適時を見計らっていたのか、丁度呼び鈴が鳴って渋々立ち上がった静馬がドアを開けたところで、もう一度呼び鈴を鳴らそうとしていた四季と視線が合う。
「……なんで起きてるんだぞ」
「ぶん殴っていいか?」
「寝起きのマスターを見る楽しみが……」
「ぶん殴っていいよな」
静馬は間髪を容れずに四季の脛を蹴り飛ばした。
「いってえ! 殴るって言ったくせにっ」
「絶対に攻撃したかったんだよ」
「そんな固い決意いらねえぞ……」
んもう、と言いながら裾をはたいた四季は、改めて静馬へ向き直るとにっこりと花開くような笑みを浮かべた。
「マスター、デートしようぜ」
「お断りします」
「分かった分かった。やれやれ、仕方のないマスターだぞ」
静馬はドアを閉めようとした。革靴がねじ込まれる。
「マスターだって出かける準備してるってことはそれなりに楽しみにしてたんだろっ」
「俺は諦めてたんであって楽しみにしてたんじゃねえ」
ぎりぎりとドアを挟んで押し合いへし合い。
しかし、革靴がねじ込める隙間があるということは、手のひら一つくらいなら入れることも可能なわけで、そうされると静馬はもう降参だ。
「お前ほんとう卑怯だよな……」
慌ててドアから手を離した静馬に喜んでドアを大開放した四季は、己の商売道具である手をなんだと思っているのだろうか。これも立派な恐喝ではないだろうか、と静馬は110番を頭に思い浮かべる。警察とは以前少々まずい関係になってしまったが、目の前のヤクザを通報したら赦してもらえる気がする。

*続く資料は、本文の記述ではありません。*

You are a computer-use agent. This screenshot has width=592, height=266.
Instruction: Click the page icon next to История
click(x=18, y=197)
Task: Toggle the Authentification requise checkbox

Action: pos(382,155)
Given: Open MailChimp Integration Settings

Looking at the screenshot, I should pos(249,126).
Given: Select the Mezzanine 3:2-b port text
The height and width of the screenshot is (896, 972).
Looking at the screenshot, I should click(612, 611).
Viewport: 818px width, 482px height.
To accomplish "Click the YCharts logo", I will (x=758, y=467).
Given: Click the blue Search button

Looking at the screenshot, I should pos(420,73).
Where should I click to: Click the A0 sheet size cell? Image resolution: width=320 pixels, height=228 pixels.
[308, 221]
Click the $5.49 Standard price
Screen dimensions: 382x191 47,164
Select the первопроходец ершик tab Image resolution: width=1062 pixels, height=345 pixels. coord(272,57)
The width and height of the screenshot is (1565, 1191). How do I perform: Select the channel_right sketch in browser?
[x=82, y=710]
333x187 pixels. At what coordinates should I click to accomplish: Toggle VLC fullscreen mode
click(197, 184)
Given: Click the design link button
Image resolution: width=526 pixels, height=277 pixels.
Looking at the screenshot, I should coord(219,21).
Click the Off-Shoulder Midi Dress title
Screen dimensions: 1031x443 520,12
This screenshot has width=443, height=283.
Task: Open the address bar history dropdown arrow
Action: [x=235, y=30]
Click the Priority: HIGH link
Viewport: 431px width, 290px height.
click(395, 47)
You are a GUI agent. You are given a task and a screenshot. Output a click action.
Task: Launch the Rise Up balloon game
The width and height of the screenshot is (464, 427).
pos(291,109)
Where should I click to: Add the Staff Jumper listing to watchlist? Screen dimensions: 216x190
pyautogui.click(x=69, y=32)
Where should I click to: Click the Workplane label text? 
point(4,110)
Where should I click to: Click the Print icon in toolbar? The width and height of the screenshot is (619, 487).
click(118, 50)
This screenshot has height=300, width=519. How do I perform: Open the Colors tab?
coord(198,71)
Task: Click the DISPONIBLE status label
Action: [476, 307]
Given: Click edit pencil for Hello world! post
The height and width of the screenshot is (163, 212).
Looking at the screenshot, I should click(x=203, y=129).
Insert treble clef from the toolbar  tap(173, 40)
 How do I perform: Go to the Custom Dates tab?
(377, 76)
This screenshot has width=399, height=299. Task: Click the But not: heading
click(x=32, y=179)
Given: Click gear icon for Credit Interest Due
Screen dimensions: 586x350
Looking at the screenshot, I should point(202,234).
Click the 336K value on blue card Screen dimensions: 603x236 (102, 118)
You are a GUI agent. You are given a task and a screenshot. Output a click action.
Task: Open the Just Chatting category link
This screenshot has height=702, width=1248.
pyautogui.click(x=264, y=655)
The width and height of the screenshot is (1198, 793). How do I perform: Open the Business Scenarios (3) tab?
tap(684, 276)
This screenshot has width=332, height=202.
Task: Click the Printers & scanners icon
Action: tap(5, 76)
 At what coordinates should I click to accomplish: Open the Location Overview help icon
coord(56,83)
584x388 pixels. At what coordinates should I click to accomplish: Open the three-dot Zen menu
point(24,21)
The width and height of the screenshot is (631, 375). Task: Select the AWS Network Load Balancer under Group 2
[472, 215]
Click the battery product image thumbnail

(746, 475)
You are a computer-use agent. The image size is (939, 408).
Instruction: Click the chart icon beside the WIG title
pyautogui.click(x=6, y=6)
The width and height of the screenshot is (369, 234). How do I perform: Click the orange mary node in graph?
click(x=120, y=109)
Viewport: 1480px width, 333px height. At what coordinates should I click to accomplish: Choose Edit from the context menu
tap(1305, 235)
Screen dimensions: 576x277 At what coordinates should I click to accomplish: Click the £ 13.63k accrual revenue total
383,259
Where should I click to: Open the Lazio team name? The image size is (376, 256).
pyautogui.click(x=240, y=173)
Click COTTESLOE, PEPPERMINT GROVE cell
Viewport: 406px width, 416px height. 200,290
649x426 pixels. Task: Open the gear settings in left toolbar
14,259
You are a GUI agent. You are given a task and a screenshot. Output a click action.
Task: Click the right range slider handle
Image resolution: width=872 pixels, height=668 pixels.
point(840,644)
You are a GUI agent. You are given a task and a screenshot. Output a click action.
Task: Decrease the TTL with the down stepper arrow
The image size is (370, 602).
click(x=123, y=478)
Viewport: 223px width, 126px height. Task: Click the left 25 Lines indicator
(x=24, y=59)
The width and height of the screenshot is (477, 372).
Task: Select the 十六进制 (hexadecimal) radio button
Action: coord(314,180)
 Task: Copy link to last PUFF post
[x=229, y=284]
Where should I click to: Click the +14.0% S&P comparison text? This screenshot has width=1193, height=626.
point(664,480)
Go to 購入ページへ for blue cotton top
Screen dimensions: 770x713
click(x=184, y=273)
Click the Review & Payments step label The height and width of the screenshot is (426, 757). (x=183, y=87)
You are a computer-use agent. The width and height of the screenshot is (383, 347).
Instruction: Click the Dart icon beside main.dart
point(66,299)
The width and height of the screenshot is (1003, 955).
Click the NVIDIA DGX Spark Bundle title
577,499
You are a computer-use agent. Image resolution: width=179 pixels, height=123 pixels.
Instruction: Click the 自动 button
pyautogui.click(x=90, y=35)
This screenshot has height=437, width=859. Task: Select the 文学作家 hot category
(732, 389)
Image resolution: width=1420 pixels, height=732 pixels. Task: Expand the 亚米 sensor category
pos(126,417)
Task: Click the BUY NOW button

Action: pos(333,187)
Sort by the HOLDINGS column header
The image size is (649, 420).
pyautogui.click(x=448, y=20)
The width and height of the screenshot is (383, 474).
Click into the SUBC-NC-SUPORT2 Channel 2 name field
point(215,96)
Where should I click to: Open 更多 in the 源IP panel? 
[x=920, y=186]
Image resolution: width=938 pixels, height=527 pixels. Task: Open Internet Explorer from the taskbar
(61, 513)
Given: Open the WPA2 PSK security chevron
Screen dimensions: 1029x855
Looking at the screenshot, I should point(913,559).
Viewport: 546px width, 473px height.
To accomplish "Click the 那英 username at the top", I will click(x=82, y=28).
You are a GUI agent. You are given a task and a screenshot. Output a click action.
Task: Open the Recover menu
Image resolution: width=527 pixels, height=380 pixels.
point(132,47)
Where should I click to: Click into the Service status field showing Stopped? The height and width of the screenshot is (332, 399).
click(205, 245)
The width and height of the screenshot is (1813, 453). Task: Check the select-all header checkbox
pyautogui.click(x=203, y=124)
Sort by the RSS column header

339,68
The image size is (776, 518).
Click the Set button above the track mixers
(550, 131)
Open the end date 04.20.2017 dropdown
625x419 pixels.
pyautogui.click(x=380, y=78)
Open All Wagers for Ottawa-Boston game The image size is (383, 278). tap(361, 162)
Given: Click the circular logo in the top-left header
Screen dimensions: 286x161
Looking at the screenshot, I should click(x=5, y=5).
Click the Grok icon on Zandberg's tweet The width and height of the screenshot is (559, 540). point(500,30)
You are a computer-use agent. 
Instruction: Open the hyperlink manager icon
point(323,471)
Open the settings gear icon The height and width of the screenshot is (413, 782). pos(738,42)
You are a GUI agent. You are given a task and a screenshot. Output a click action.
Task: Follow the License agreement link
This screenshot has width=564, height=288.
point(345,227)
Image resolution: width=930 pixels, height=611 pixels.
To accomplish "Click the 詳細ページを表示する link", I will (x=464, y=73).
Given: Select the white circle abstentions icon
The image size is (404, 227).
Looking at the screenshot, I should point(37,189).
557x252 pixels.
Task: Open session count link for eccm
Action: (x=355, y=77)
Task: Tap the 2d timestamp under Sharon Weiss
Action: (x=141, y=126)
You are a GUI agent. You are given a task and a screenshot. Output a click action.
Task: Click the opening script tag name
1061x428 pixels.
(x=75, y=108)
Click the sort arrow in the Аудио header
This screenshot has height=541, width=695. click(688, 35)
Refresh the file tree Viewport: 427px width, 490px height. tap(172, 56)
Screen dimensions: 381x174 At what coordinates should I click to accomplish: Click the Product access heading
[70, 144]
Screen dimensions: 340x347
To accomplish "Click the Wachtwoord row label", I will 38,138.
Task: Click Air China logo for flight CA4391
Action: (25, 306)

「マスターが悪いこと考えてる気がするから早く出かけるぞ!」
「お前のやってることより悪いことって早々ねえよ」
「日本のヤクザの悪いことなんてたかが知れてるぞ。メキシコのマフィアを考えてみろよ」
「ガチモンの話はやめろ」
「俺もガチモンではあるんだけどなー」
出掛け際になんて会話だ、と思いながら静馬は一旦部屋のなかへ引き返して財布を尻ポケットへ突っ込んでから四季の待つ外へと出た。
「何処行くんだ?」
玄関に鍵をかけながら問えば、四季は「希望はあるか?」ともっと早く訊くべきであろうことを返す。
肩を上下させることを返事とすれば、四季は「じゃあ、予定通りでいくぞ」と静馬の腕をごく自然に引こうとしたので静馬もごく自然に避ける。
「その予定を訊いてんだよ」
「ついてからのお楽しみだぞ」
「お前と一緒ってだけで楽しみがほぼねえの分かってくれよ」
「……このマスター、ほんとうにかわいくねえぞ」
でも好き! と苛々したような顔で叫ぶので、静馬は「煩い!」と怒鳴り返した。
泣き真似をする四十路を伴って駐車場まで向かうのは、苦痛以外のなにものでもなかった。